Fast forward this past weekend.
I removed the heads and it appears one of the connecting rods is broken, as the piston just sits there when I turn the flywheel.
I know these rods are near impossible to find and I really want to keep this engine.
My question is, are there other rods that can be machined to replace the rods in the k482?
I read that the rods and pistons for the k241 are the same size as the ones in the k482, though they may need to be machined to fit the crank journal, as well as removing the dipper. Is this true? Are there any other options? I really want to save this engine.


----------



## Hoodoo Valley (Nov 14, 2006)

Welcome to the forum Cloud9! Here's a rod for the K482 on ebay........ https://www.ebay.com/i/163573064305?chn=ps


----------



## Hoodoo Valley (Nov 14, 2006)

Welcome to the forum Cloud9! Here's a rod for the K682 on ebay........ https://www.ebay.com/i/163573064305?chn=ps


----------



## Hoodoo Valley (Nov 14, 2006)

Welcome to the forum Cloud9! Here's a rod for the K682 on ebay........ https://www.ebay.com/i/163573064305?chn=ps


----------



## Mr.

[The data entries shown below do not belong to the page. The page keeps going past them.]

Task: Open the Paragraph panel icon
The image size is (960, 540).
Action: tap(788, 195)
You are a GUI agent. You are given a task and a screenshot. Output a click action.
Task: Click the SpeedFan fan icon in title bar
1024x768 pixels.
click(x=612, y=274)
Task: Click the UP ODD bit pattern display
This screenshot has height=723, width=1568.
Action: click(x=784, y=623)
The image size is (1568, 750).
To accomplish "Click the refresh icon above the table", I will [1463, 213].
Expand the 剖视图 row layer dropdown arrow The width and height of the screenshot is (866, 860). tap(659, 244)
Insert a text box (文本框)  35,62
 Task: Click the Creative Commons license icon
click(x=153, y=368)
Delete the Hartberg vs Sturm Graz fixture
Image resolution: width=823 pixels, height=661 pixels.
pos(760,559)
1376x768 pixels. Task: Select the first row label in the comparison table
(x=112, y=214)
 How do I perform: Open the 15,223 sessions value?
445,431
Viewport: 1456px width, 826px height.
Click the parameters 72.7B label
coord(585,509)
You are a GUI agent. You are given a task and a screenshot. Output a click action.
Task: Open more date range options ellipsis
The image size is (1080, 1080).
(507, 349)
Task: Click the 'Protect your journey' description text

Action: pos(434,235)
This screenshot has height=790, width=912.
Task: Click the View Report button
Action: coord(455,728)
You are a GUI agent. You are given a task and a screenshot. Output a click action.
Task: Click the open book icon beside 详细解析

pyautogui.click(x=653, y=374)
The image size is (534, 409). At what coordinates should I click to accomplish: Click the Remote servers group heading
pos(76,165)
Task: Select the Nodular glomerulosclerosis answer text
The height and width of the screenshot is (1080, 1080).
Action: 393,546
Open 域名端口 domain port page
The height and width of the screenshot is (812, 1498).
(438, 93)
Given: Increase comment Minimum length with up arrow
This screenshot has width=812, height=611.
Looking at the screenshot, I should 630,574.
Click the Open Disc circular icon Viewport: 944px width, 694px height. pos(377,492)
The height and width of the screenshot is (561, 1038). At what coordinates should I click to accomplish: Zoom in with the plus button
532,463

Cloud9guy (Mar 5, 2019)

Hoodoo Valley said:


> Welcome to the forum Cloud9! Here's a rod for the K482 on ebay........ https://www.ebay.com/i/163573064305?chn=ps


Thanks Hoodoo Valley! I've been watching ebay and CL for the past week without any luck. The ad says he's got 4 of them. Maybe I should pick up a spare, just in case!


----------



## Hoodoo Valley (Nov 14, 2006)

These days...... I sure would! Make certain that you can keep it going. Everything's geared these days to buying new every few years for the most part.


----------



## FredM (Nov 18, 2015)

best to split the crankcase and check the internals before you buy the rod, most times when a rod lets go, it munches the internals, in your case, I hope not.


----------



## mark pritzl (Apr 20, 2019)

Mr. Cloud9guy said:


> Hi everyone! Brand new to the forum!
> I've been the proud and happy owner of a 1970 Bolens 1886 for the past three years. It's still powered by a Kohler k482s, though I was told by the original owner that this was it's fifth engine. A few weeks ago, while blowing snow, there was a loud sound that made me think something other than snow went into the thrower. I throttled down, shut off the PTO and checked it. It was fine. I continued to snow blow but the engine just lacked the power it usually has so I parked it until I had a chance to look at it.
> Fast forward this past weekend.
> I removed the heads and it appears one of the connecting rods is broken, as the piston just sits there when I turn the flywheel.
> ...


And


----------



## mark pritzl (Apr 20, 2019)

I am retired now but I was a Kohler dealer for 30 years and have repaired many K582’s. Kohler is still in business and I would think that rod is still available. The Kohler part # is A-277130 for the standard and A-277130-10 for a .010 undersize. I wouldn’t attempt to retrofit any other rod as the rod big end does not use insert shell bearings and is it’s own bearing.


----------



## Mr. Cloud9guy (Mar 5, 2019)

I picked up one of those rods on ebay back on the 5th. I pulled the motor out last weekend and I'll actually be getting into it this weekend. Hopefully there's not much internal damage.


----------



## Mr. Cloud9guy (Mar 5, 2019)

View media item 3293So here's what I found last night


----------



## pogobill (Jan 31, 2012)

Ewwwwww......


----------



## FredM (Nov 18, 2015)

I can't open the img., being told I don't have permission, have had this problem previously at times.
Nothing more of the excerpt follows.